Please output the data exactly as it appears, from the line with "This screenshot has height=1510, width=812." to the end of the data, leaving out the pictures.

[start]

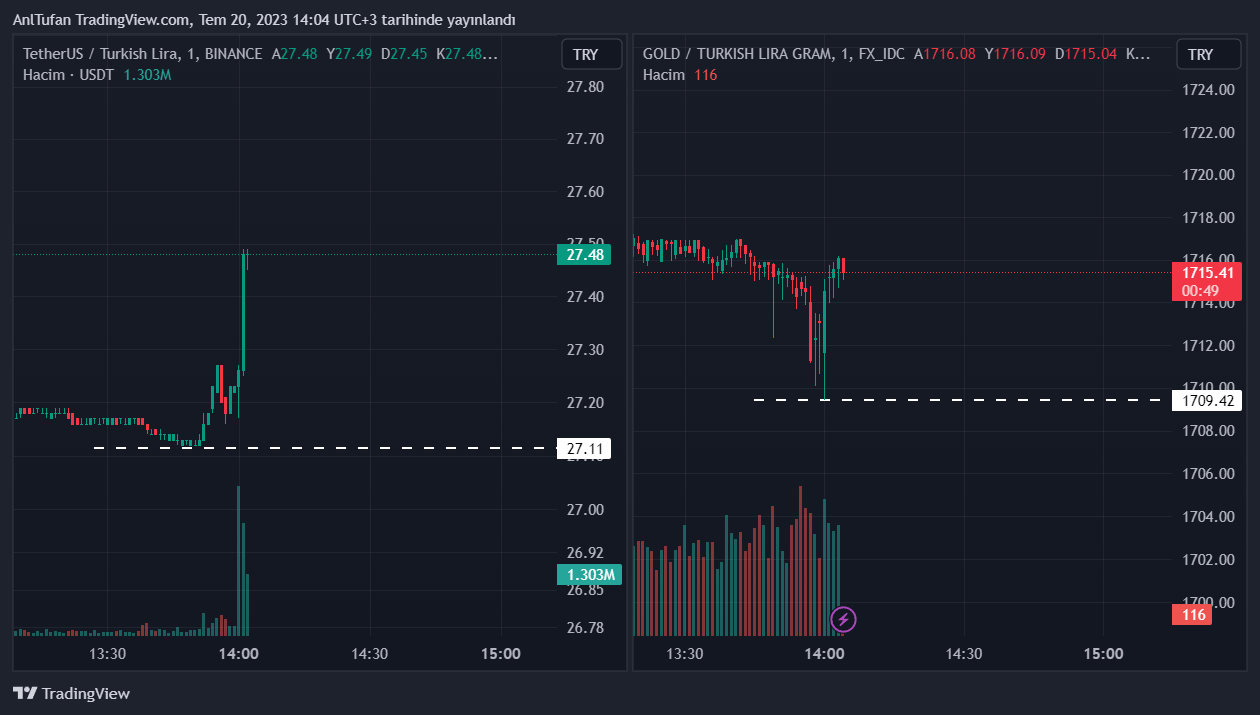This screenshot has height=715, width=1260.
Task: Click the white 1709.42 dashed line price label
Action: click(x=1206, y=401)
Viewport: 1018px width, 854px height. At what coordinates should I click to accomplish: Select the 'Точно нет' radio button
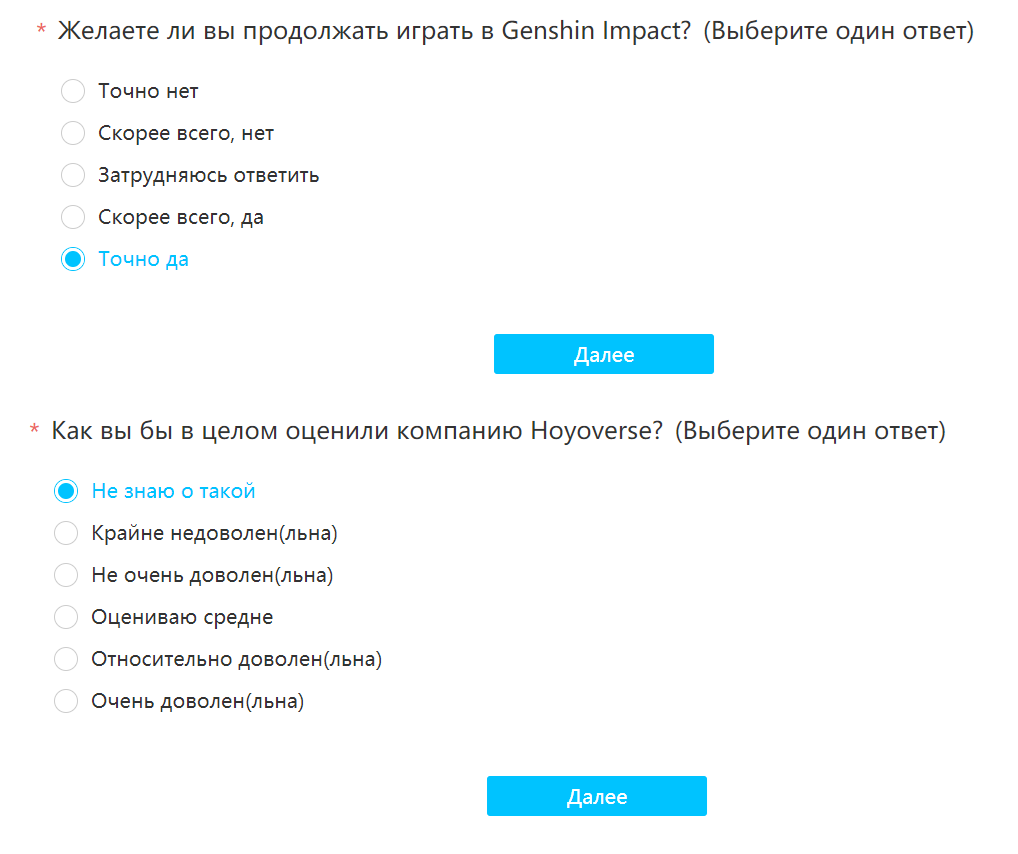pyautogui.click(x=73, y=91)
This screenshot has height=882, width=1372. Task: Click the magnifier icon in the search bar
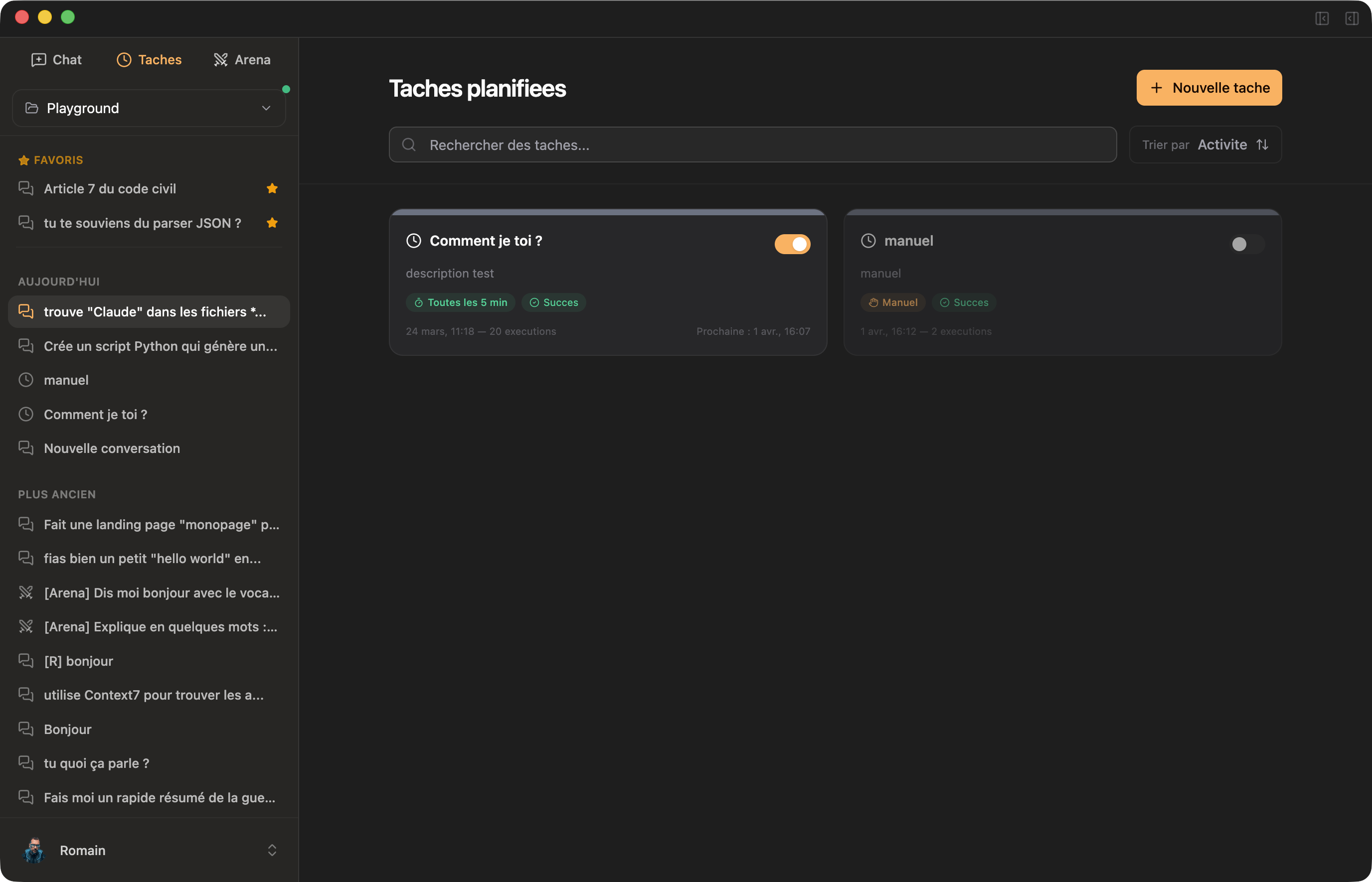click(x=409, y=145)
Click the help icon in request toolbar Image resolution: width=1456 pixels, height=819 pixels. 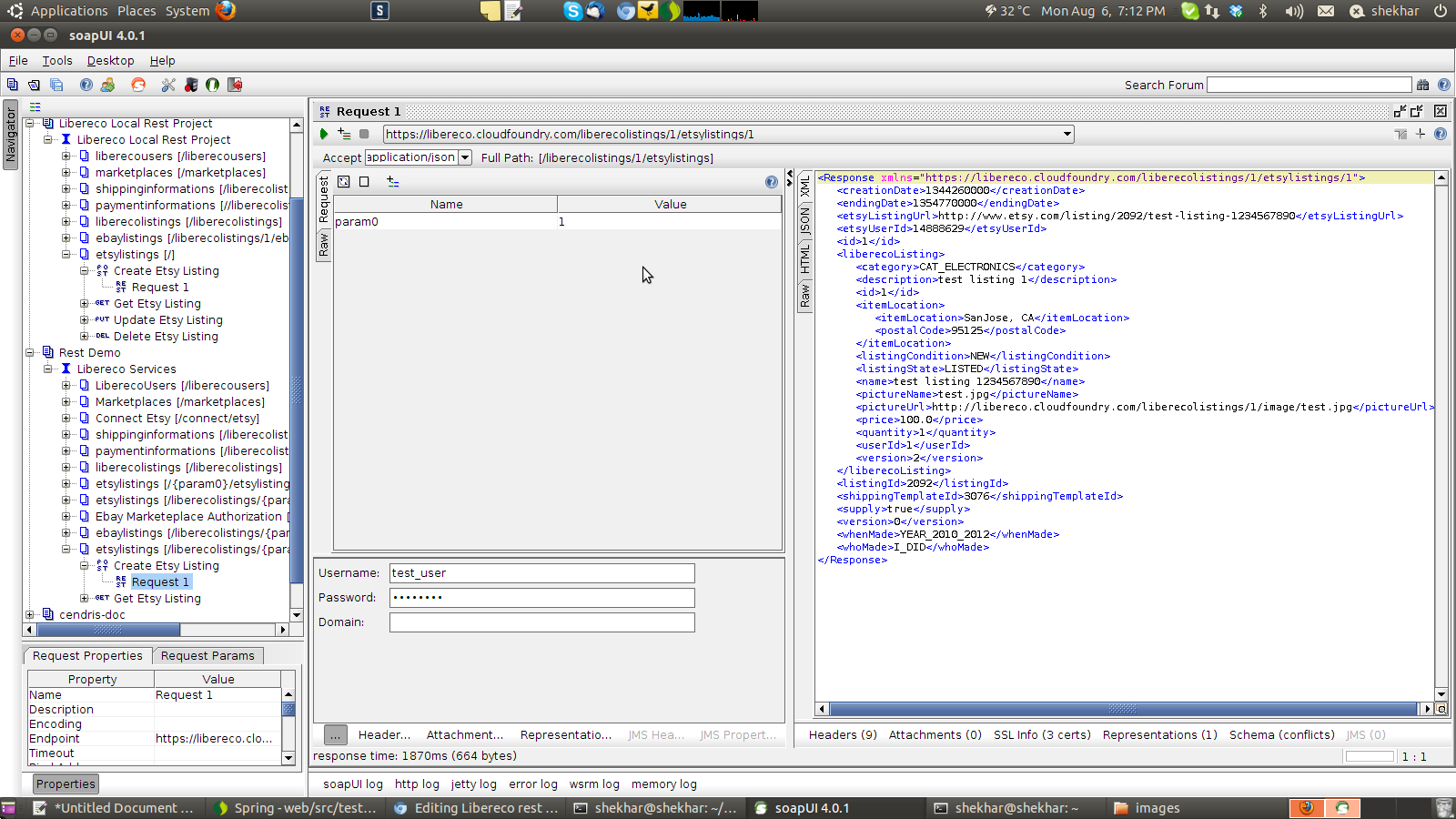(x=1440, y=134)
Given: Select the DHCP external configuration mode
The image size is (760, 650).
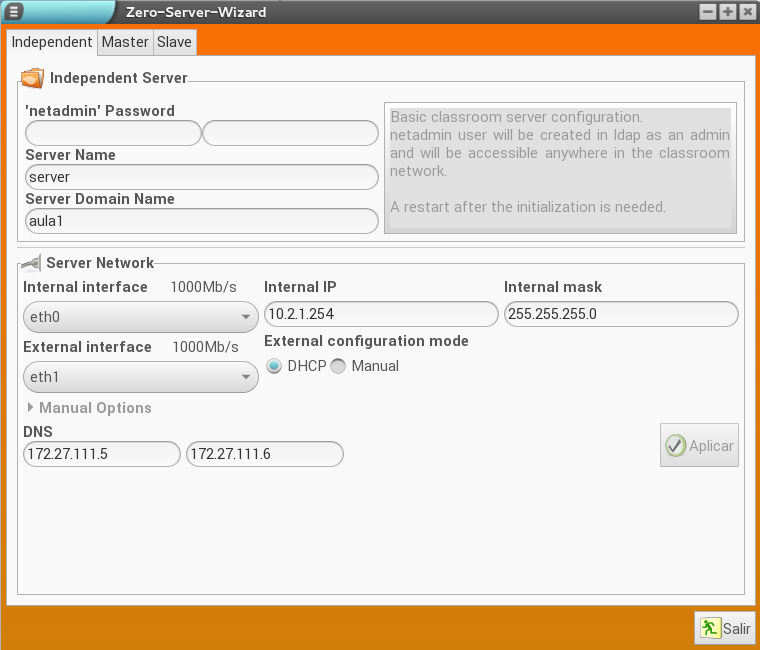Looking at the screenshot, I should pyautogui.click(x=274, y=366).
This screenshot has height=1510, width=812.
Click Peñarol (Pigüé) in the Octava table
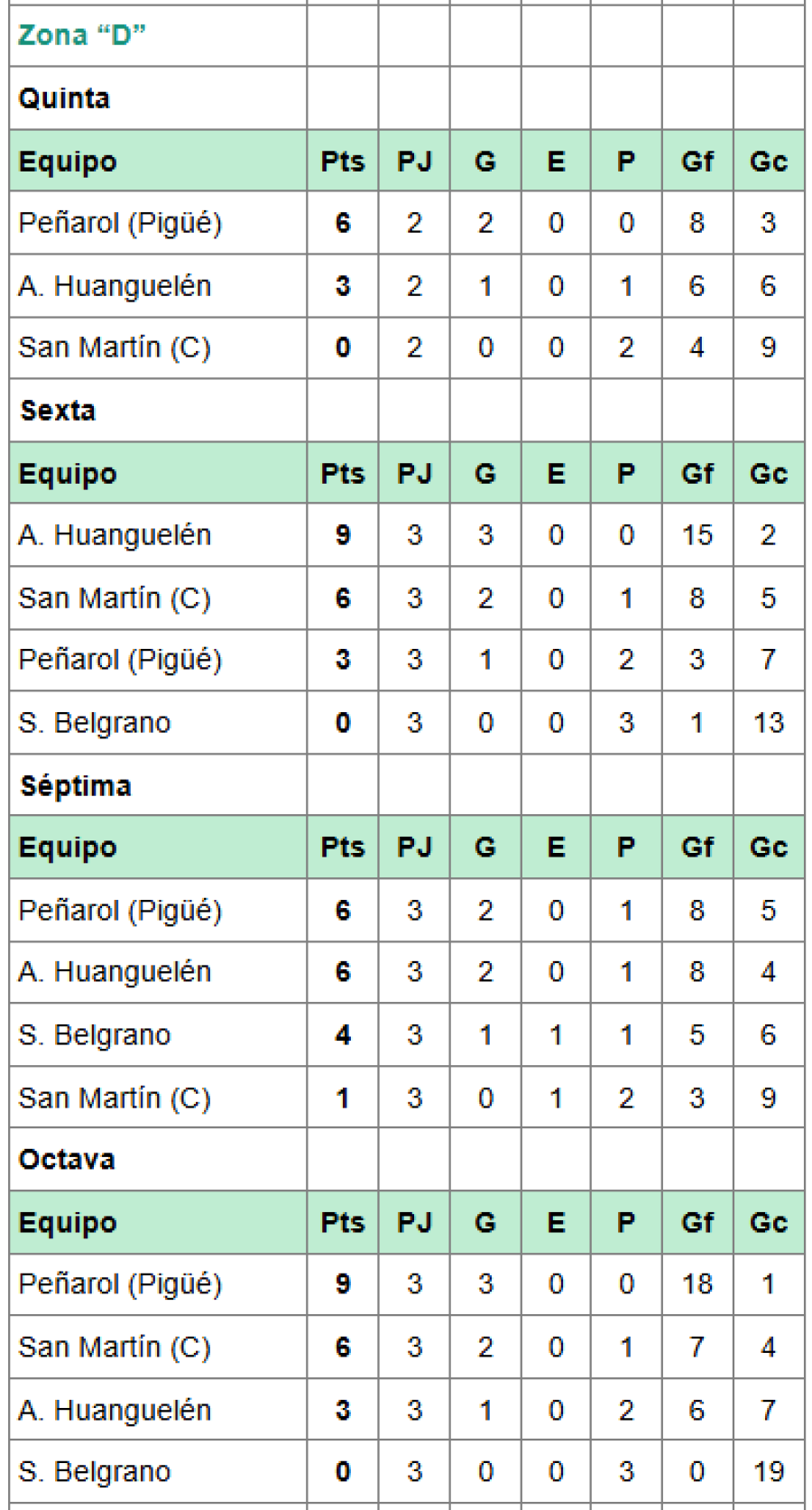click(120, 1284)
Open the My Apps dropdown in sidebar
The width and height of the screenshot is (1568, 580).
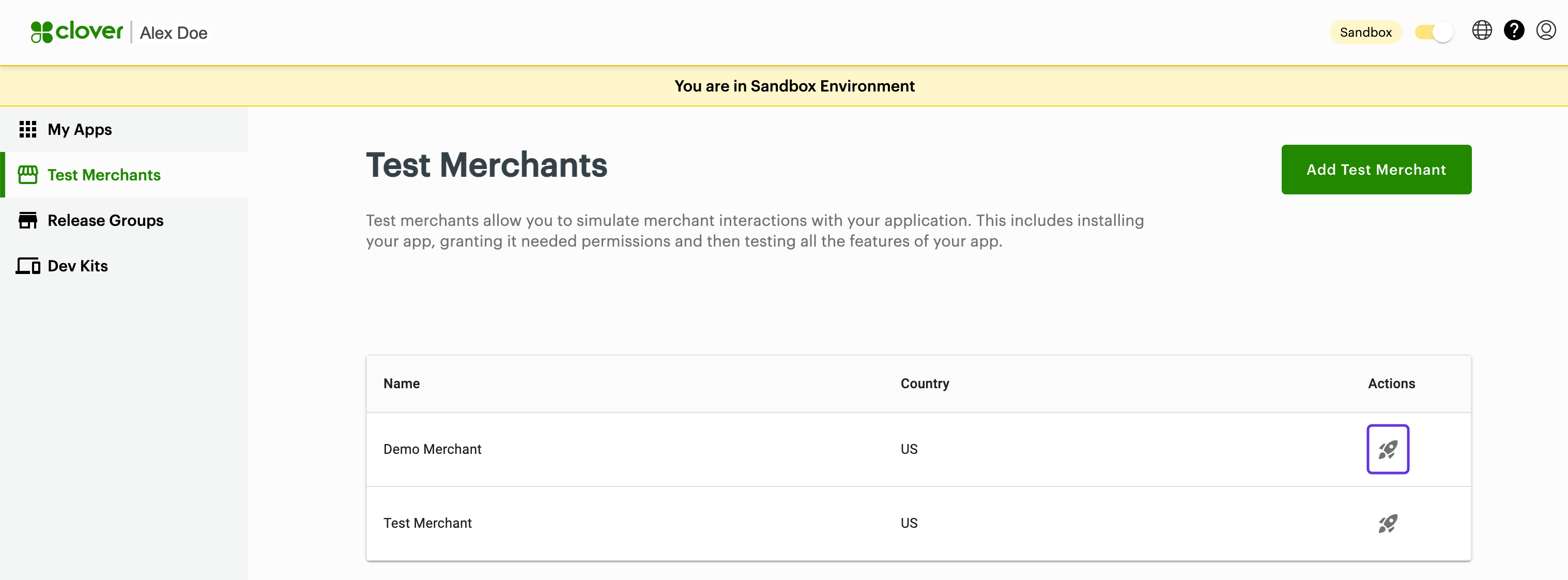pos(79,129)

[end]

* **FINISHED EXERCISE**:
This screenshot has height=1510, width=812.
Click Peñarol (Pigüé) in the Octava table
click(120, 1284)
Open the My Apps dropdown in sidebar
The width and height of the screenshot is (1568, 580).
pos(79,129)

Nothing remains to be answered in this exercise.